Lines from the line with "Click the calendar type icon for orderDate" to the line with "Given: Expand the Root Domain dropdown" in the entries below, and only those, must be output exactly, with both ends included.

BEGIN

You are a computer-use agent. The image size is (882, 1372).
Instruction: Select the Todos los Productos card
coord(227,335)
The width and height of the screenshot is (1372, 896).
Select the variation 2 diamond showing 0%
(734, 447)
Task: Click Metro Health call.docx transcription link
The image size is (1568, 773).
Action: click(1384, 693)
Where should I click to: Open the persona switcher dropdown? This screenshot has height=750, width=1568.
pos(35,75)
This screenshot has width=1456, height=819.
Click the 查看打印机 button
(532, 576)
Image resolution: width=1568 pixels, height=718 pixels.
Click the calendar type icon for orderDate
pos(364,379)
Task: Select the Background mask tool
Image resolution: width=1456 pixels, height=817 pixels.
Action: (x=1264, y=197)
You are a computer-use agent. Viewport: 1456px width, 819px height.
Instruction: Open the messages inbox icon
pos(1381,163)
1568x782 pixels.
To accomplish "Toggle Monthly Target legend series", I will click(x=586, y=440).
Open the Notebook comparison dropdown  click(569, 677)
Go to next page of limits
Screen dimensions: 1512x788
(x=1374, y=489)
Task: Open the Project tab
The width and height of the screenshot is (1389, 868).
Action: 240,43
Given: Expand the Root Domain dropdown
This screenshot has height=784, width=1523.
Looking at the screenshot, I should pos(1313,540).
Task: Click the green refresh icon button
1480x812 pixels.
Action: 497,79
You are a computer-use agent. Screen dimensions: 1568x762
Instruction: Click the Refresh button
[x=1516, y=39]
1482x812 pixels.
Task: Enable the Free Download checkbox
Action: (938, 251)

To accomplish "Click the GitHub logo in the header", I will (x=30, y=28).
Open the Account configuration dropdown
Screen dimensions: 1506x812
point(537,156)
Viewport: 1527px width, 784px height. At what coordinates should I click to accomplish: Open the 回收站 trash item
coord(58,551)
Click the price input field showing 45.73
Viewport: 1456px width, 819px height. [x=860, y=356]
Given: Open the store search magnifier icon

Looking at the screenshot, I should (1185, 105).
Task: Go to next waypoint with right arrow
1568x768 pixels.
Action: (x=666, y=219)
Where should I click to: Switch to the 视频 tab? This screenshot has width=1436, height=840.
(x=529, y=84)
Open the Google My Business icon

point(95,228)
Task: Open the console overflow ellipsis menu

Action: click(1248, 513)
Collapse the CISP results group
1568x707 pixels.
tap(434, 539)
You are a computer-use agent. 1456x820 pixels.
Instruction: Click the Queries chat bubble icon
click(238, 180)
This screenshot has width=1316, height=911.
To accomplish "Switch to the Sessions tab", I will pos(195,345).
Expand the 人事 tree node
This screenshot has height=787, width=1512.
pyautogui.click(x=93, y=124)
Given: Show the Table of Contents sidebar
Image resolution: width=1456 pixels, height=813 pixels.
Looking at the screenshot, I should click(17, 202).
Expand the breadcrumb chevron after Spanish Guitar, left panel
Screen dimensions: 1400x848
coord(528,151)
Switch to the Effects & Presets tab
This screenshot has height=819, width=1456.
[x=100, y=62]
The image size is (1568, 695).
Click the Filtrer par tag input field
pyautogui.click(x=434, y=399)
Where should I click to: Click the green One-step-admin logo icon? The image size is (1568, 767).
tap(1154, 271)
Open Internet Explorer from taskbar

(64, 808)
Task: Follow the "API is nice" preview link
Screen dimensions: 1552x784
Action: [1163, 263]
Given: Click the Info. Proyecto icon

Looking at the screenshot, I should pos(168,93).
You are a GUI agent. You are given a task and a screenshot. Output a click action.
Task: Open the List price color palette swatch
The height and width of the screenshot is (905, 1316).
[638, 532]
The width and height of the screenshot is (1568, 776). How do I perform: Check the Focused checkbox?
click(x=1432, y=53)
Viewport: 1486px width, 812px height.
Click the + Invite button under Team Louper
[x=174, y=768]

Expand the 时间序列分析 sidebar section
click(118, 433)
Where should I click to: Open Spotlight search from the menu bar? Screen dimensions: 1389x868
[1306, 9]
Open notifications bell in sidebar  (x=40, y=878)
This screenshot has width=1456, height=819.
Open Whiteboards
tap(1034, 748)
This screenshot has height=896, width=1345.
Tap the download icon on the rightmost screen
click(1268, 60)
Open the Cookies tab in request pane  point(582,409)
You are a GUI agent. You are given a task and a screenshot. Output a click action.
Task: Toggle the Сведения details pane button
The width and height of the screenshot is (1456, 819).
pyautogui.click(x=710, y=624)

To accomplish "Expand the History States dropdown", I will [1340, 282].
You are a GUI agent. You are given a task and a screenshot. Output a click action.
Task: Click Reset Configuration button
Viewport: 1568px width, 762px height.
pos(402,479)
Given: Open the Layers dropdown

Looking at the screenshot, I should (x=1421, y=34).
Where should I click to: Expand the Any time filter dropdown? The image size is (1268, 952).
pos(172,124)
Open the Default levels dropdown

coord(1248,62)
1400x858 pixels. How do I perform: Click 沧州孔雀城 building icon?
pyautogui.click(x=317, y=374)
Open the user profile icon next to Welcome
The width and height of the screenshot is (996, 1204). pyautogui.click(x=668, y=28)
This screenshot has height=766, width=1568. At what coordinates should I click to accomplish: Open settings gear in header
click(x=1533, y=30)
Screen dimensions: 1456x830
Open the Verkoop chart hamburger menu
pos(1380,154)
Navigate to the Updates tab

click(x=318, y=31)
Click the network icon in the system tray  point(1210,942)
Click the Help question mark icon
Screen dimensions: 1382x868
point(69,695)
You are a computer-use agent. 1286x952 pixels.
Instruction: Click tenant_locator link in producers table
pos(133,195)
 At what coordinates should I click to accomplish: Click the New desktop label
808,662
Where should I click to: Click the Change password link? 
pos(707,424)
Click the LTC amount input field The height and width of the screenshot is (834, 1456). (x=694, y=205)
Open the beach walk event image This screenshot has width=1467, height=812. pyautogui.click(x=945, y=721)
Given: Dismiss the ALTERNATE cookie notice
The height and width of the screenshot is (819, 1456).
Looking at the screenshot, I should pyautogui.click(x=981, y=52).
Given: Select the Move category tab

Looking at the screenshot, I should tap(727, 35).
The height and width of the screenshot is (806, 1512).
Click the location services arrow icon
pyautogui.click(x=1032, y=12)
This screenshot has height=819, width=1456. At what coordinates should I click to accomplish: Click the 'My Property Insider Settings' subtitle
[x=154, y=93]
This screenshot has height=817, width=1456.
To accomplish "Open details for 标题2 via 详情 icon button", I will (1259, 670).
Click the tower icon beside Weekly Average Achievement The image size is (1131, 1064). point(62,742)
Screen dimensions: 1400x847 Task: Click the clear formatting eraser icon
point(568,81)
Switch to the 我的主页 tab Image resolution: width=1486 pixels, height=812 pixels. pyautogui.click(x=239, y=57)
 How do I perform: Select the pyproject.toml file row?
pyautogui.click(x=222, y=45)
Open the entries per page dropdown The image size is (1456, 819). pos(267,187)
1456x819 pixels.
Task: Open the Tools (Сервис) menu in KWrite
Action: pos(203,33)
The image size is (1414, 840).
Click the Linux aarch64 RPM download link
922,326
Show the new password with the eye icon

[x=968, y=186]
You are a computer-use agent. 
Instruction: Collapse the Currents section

END

• [ANSWER SECTION]:
Click the calendar type icon for orderDate
pos(364,379)
Task: Select the Background mask tool
Image resolution: width=1456 pixels, height=817 pixels.
Action: (x=1264, y=197)
You are a computer-use agent. Viewport: 1456px width, 819px height.
Instruction: Open the messages inbox icon
pos(1381,163)
1568x782 pixels.
To accomplish "Toggle Monthly Target legend series", I will click(x=586, y=440).
Open the Notebook comparison dropdown  click(569, 677)
Go to next page of limits
Screen dimensions: 1512x788
(x=1374, y=489)
Task: Open the Project tab
The width and height of the screenshot is (1389, 868).
Action: 240,43
Given: Expand the Root Domain dropdown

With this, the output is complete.